- **What to produce**: Reproduce the listing below, swapping "Locate an element" for "Find an element" and leaving everything else unchanged.

Given records Start Marker

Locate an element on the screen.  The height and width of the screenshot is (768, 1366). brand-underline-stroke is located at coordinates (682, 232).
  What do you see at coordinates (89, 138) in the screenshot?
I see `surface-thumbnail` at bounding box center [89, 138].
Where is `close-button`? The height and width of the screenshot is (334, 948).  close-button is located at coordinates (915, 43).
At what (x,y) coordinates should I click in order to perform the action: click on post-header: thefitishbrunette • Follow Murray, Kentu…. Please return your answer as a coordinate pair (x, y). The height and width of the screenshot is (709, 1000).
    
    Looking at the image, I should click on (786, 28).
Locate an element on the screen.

Given records End Marker

- **Answer box**:
Find an element on the screen.  The height and width of the screenshot is (768, 1366). brand-underline-stroke is located at coordinates (682, 232).
  What do you see at coordinates (89, 138) in the screenshot?
I see `surface-thumbnail` at bounding box center [89, 138].
Where is `close-button`? The height and width of the screenshot is (334, 948).  close-button is located at coordinates (915, 43).
At what (x,y) coordinates should I click in order to perform the action: click on post-header: thefitishbrunette • Follow Murray, Kentu…. Please return your answer as a coordinate pair (x, y). The height and width of the screenshot is (709, 1000).
    
    Looking at the image, I should click on (786, 28).
Find an element on the screen.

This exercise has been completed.